• TASK TO COMPLETE:
Word for word, please restate the line that contains "The width and" and all lines after it through the end of the material, minus the pictures.

──────────

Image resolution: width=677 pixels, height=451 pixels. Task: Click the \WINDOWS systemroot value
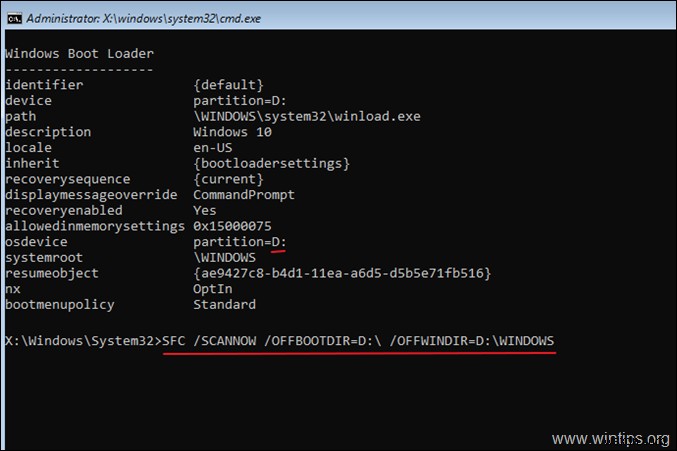pos(224,257)

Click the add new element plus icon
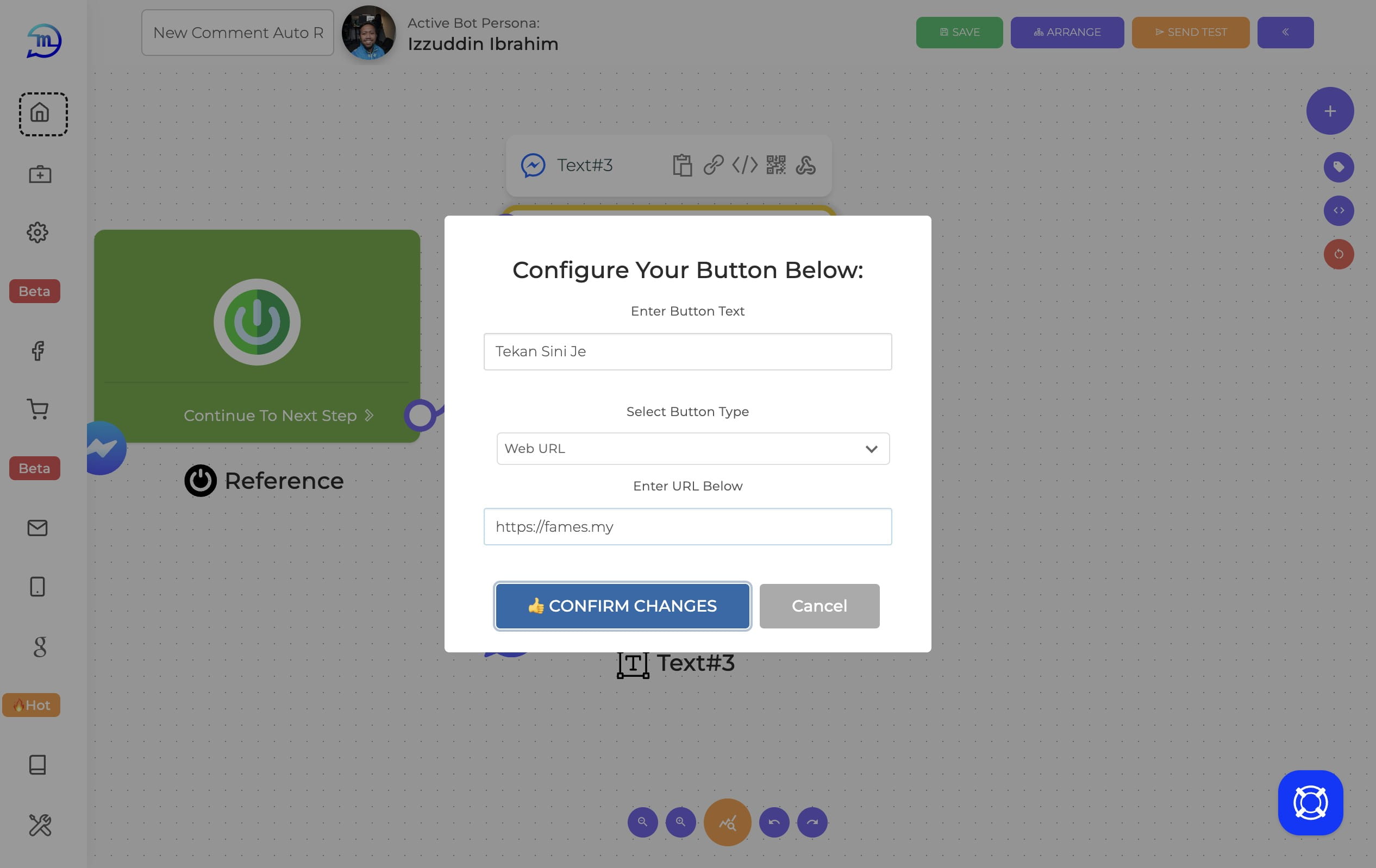pyautogui.click(x=1331, y=110)

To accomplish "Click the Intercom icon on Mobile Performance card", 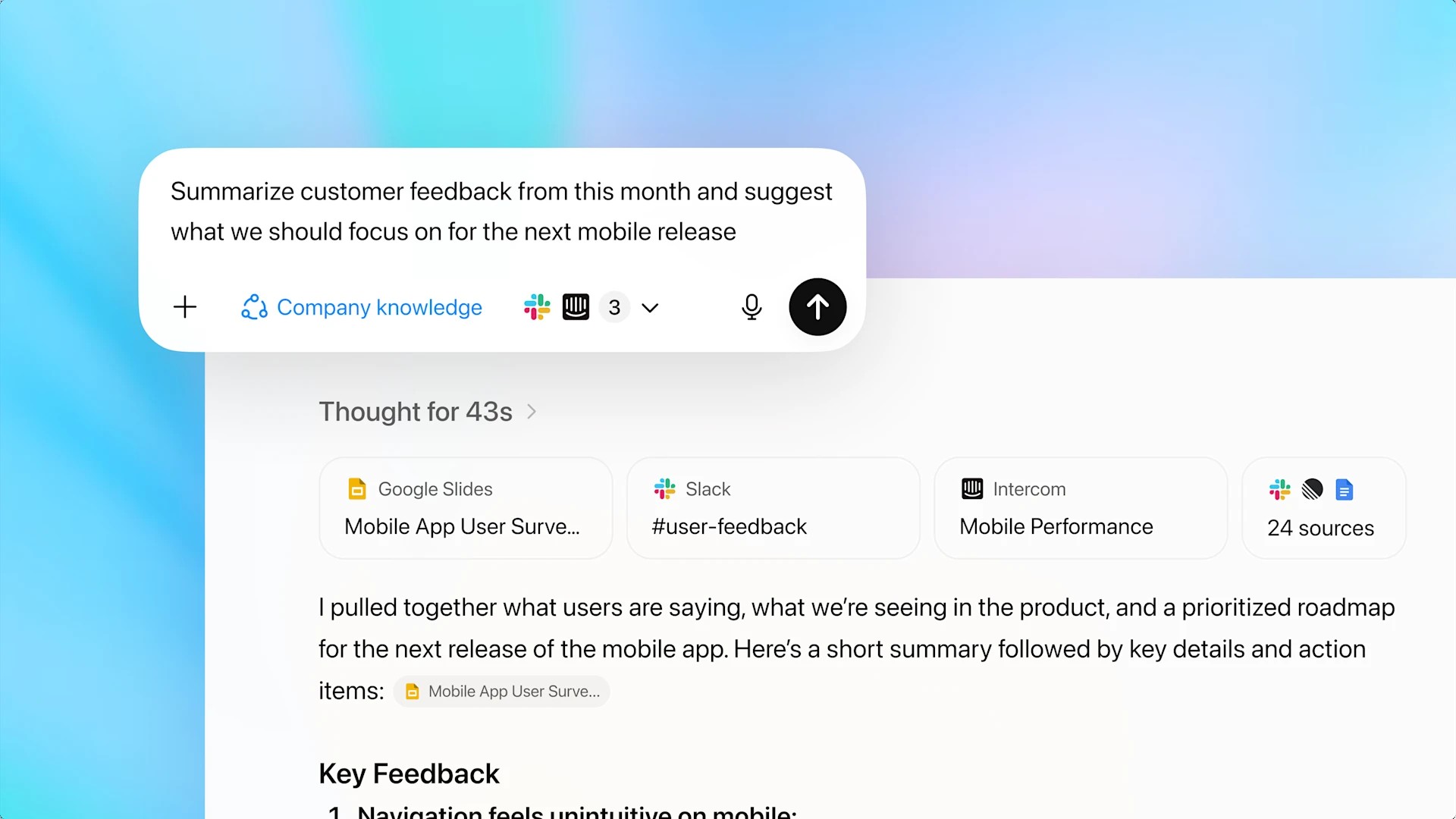I will pyautogui.click(x=972, y=489).
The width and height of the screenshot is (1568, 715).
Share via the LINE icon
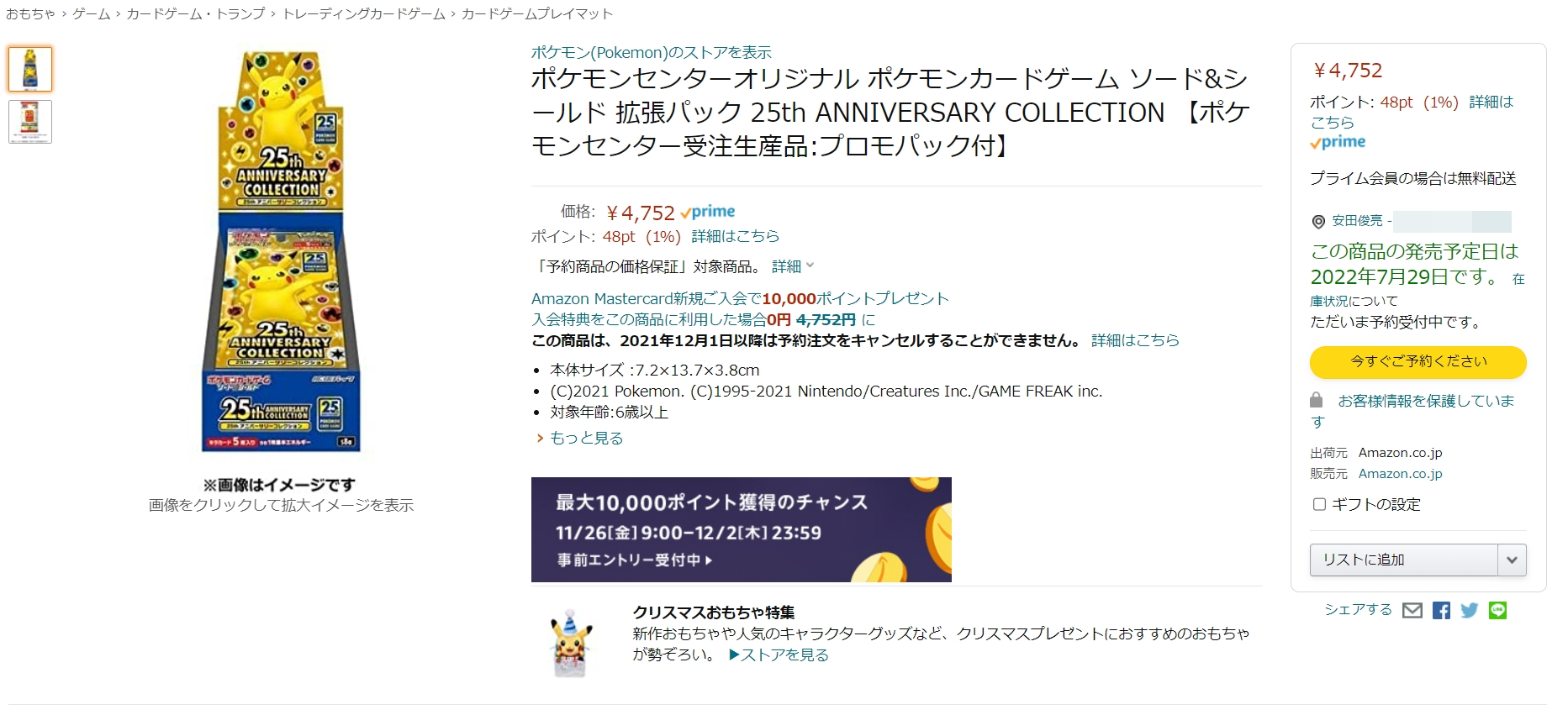[x=1497, y=611]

──────────

• REPLY:
The width and height of the screenshot is (1568, 715).
Share via the LINE icon
[x=1497, y=611]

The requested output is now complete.